Question

Which of the following is not true for $f(x) = \min(x, x^2)$?

• A. continuous everywhere
• B. $Rf'(0) = 1$
• C. not differentiable at $x = 0$ and $x = 1$
• D. $Rf'(1) = 1$

Answer 1

Answer: (B)

$Rf'(0) = 1$

Answer 2

The function is defined as $f(x) = \min(x, x^2)$. We first determine the piecewise form of $f(x)$. The equality $x = x^2$ holds when $x^2 - x = 0$, which factors as $x(x-1) = 0$. Thus, the intersection points are $x=0$ and $x=1$.

We analyze the inequality $x \le x^2$, which is equivalent to $x^2 - x \ge 0$, or $x(x-1) \ge 0$. This inequality holds for $x \in (-\infty, 0] \cup [1, \infty)$. Therefore, $f(x) = x$ for $x \le 0$ or $x \ge 1$.

The inequality $x > x^2$ holds when $x^2 - x < 0$, or $x(x-1) < 0$. This inequality holds for $x \in (0, 1)$. Therefore, $f(x) = x^2$ for $0 < x < 1$.

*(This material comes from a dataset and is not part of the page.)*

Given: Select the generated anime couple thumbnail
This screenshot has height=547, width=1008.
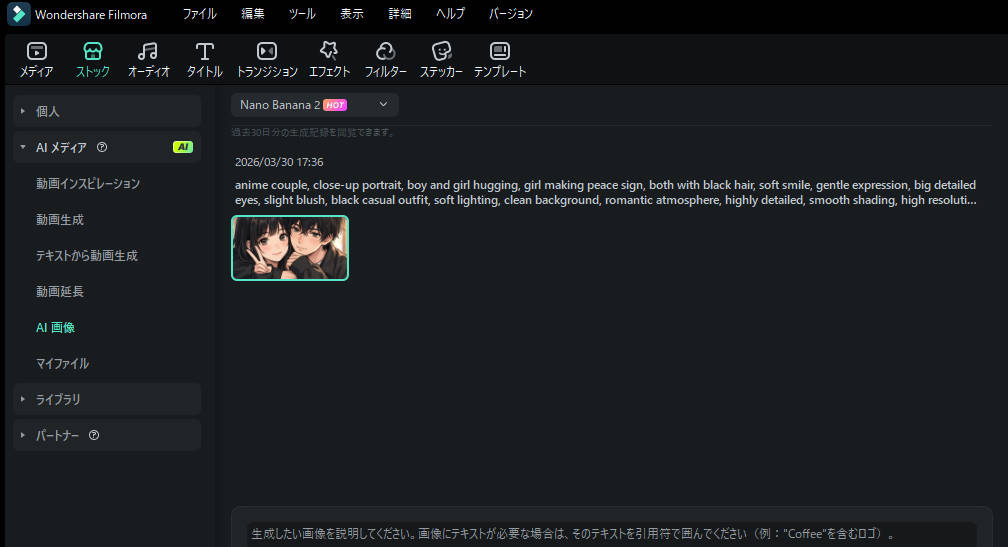Looking at the screenshot, I should [290, 248].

The piecewise definition of $f(x)$ is:

$$f(x) = \begin{cases} x & \text{if } x \le 0 \\ x^2 & \text{if } 0 < x < 1 \\ x & \text{if } x \ge 1 \end{cases}$$

Now, let's evaluate each statement:

1. Continuous everywhere: We check continuity at the transition points $x=0$ and $x=1$. At $x=0$: $\lim_{x \to 0^-} f(x) = \lim_{x \to 0^-} x = 0$. $\lim_{x \to 0^+} f(x) = \lim_{x \to 0^+} x^2 = 0^2 = 0$. $f(0) = 0$. Since $\lim_{x \to 0^-} f(x) = \lim_{x \to 0^+} f(x) = f(0)$, $f(x)$ is continuous at $x=0$.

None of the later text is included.